Monday, November 28, 2011

Monday's heroes are teachers

Hello girls! It's Monday!

Nano Count: 50234! I have won! Last night, in an 8500 word push after stalling out over most of Thanksgiving! The story is nowhere near finished, but I made my word count, and more importantly, I beat my brother. Not that everything's a competition between us . . .

Everyone's meals sound fantastic! Alexandra, I will definitely try your suggestion when I make my chili again, and now I want to try and cook everyone else's recipes, too! Who knows? If I get my kitchen stocked and ready, I may become culinary yet!

As for this week's theme, let's talk about heroes.

I always hated this question when I was younger because I didn't really know how to answer it. Truth be told, I still don't. I never followed the classic superheroes and Prince Charming made me want to punch things, so I always felt like I had resort to real people who no one had heard of.

But I was a huge fan of Helen Keller for a long time. I read her autobiography when I was nine, I believe, and I saw The Miracle Worker for the first time a little before that. Helen Keller was inspiring to me. She overcame a whole lot of adversity through her drive and determination, and I could never imagine living in the world she did, dark and silent, and being able to move past that.

WRITTEN REQUEST 1> In the blog post, whose autobiography did the writer read at around age nine?
WRITTEN REQUEST 2> Please transcribe the blog post from "Everyone's meals sound" to "had heard of.".

RECORDS PROVIDED>
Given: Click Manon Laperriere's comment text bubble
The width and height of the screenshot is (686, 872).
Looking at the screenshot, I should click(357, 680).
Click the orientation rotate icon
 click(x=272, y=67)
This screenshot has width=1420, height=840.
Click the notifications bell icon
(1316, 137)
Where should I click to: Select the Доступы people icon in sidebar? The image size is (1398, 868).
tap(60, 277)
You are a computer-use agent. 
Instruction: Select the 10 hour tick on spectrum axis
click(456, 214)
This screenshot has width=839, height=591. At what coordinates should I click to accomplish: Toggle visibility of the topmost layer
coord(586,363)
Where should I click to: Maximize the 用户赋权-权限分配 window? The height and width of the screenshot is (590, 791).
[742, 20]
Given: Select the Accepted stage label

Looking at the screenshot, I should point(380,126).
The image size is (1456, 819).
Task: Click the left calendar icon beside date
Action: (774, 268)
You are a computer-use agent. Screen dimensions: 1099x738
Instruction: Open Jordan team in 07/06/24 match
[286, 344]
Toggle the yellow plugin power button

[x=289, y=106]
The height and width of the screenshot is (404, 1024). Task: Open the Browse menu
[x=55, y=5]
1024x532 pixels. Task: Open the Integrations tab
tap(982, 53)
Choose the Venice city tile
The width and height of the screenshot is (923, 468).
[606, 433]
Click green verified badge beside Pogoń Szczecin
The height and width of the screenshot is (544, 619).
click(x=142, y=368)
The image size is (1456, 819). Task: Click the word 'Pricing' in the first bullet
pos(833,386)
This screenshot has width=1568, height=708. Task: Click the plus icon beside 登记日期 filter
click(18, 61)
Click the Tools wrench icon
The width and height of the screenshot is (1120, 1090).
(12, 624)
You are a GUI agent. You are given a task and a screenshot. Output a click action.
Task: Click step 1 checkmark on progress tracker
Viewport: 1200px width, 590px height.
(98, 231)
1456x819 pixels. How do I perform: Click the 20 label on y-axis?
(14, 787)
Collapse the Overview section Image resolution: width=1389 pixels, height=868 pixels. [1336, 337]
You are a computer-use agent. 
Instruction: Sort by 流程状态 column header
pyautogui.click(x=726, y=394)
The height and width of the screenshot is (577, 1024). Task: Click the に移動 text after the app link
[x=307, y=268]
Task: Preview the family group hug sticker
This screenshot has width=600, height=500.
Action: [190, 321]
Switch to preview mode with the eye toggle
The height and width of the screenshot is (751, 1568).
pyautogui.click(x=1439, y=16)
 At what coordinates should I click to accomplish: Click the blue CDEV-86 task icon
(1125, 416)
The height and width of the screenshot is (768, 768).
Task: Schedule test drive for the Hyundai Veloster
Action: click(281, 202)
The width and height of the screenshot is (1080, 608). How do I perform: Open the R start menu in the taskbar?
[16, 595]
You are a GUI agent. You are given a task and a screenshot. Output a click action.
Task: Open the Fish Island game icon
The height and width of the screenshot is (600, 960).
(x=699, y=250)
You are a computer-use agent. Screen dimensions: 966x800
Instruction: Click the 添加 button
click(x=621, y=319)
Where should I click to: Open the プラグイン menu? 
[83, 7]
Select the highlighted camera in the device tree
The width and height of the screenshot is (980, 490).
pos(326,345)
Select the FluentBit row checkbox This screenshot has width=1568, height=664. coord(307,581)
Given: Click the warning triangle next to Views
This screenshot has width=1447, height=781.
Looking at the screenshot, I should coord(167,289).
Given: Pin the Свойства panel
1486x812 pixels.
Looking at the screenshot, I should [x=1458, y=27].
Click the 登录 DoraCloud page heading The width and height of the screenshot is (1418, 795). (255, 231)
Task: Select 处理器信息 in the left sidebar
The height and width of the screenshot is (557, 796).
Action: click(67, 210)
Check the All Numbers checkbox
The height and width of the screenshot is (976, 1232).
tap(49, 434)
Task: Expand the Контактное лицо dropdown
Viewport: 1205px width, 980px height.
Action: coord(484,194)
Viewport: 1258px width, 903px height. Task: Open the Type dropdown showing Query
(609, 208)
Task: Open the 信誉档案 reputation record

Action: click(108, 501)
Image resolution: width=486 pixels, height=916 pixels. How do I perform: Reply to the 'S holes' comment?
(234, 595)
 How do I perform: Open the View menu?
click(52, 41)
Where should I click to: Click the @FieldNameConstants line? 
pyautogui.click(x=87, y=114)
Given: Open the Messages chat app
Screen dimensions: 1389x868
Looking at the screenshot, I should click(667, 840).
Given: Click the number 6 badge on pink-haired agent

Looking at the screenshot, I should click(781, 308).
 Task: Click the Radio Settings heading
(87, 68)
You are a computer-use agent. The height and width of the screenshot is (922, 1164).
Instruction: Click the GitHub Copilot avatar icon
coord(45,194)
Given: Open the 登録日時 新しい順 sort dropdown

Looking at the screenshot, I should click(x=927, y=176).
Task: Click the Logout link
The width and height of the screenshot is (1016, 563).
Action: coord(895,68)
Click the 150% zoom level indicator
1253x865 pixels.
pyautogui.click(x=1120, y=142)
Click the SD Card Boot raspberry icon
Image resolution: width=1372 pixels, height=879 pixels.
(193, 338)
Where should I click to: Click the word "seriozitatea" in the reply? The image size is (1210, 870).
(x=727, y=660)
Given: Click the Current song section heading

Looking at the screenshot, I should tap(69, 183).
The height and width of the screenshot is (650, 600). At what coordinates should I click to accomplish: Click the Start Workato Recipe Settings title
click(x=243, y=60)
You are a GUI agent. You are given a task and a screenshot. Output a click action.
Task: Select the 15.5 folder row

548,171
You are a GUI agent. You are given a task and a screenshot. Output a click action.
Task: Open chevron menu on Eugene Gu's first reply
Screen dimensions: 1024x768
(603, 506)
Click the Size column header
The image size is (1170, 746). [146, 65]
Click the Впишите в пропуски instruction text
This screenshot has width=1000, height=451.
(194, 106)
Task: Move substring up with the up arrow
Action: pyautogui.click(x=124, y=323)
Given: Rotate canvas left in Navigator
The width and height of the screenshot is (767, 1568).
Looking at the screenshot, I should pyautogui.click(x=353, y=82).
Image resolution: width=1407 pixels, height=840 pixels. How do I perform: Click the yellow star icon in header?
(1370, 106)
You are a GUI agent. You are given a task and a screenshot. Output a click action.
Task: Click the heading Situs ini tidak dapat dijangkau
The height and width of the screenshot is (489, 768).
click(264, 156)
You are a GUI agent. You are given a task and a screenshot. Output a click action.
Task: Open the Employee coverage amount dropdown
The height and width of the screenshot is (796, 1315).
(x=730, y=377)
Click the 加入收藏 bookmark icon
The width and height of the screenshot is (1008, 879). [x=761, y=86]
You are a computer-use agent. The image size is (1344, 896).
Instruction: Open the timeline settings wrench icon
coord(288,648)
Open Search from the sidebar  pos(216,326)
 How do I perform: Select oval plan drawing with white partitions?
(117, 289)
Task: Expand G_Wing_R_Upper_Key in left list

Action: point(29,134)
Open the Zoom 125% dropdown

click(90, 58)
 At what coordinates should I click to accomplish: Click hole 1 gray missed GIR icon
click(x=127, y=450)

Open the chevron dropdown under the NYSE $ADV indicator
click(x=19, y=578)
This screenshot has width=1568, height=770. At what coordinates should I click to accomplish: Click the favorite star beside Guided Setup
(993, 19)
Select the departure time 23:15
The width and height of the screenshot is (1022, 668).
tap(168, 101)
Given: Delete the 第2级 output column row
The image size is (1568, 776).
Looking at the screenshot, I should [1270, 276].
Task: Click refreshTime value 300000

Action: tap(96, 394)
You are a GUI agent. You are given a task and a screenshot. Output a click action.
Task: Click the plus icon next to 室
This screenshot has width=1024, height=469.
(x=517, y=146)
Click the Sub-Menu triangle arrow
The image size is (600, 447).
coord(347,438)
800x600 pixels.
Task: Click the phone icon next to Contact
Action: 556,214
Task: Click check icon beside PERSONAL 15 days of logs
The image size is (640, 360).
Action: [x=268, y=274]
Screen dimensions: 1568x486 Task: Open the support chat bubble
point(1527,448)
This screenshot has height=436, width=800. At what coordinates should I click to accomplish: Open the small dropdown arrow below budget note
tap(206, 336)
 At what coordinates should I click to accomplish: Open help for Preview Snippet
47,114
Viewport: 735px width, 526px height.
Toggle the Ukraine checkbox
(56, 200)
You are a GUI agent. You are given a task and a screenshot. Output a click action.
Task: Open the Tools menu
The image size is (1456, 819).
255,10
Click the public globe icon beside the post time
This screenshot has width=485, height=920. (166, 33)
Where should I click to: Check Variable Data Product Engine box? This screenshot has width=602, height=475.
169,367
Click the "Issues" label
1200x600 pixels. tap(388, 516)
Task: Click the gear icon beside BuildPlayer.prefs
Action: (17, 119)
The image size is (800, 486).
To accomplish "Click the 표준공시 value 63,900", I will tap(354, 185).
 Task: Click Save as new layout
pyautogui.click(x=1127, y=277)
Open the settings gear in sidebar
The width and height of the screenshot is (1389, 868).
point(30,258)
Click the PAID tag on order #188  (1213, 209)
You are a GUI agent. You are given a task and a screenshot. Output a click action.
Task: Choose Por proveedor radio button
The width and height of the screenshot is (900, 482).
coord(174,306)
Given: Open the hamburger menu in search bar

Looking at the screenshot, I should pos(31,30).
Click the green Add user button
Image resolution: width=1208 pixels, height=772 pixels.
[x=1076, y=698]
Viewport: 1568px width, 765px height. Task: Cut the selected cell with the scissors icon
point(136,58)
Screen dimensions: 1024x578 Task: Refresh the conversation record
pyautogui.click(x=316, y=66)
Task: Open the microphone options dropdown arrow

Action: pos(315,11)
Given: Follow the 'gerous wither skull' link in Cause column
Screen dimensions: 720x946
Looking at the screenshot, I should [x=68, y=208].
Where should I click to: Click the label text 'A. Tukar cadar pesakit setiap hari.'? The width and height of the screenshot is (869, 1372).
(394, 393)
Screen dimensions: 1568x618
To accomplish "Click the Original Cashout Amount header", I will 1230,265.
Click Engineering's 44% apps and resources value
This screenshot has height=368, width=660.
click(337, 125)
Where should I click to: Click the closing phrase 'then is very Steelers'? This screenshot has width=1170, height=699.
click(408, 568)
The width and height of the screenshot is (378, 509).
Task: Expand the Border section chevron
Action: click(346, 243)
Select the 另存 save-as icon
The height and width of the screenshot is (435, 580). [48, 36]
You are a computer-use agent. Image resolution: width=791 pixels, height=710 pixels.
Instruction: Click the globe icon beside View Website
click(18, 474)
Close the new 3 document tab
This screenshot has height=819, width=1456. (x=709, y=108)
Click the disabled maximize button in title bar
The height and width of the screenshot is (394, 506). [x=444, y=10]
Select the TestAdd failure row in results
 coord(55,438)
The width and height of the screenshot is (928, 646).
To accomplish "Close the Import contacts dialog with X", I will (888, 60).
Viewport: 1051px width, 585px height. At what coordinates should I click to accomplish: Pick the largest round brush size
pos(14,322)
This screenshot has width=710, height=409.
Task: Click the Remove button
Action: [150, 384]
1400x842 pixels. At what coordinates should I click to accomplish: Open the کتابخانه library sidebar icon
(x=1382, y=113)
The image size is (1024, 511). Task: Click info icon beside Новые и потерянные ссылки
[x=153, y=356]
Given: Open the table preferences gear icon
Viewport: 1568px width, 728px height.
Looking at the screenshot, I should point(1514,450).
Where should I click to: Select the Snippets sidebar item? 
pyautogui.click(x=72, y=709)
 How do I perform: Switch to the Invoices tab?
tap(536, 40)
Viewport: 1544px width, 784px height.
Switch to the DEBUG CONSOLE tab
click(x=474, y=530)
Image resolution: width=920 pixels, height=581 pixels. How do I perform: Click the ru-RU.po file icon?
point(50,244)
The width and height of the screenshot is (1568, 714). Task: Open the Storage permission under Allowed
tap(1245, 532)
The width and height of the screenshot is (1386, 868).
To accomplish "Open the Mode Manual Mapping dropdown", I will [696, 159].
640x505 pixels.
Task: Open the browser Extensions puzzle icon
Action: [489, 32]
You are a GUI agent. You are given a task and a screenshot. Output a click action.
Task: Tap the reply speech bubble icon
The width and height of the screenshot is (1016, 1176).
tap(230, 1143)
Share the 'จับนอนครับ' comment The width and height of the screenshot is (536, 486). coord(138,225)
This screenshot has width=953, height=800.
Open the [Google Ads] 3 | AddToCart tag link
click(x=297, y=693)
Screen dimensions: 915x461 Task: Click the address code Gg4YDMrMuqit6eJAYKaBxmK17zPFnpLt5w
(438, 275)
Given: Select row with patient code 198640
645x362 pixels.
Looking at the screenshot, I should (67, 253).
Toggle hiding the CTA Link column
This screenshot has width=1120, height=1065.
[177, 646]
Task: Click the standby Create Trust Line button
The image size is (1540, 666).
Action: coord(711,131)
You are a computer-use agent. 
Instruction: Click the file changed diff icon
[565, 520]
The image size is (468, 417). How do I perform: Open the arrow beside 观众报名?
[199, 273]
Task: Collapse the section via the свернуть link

EXERCISE RESULT 1> Helen Keller's

EXERCISE RESULT 2>
Everyone's meals sound fantastic! Alexandra, I will definitely try your suggestion when I make my chili again, and now I want to try and cook everyone else's recipes, too! Who knows? If I get my kitchen stocked and ready, I may become culinary yet!

As for this week's theme, let's talk about heroes.

I always hated this question when I was younger because I didn't really know how to answer it. Truth be told, I still don't. I never followed the classic superheroes and Prince Charming made me want to punch things, so I always felt like I had resort to real people who no one had heard of.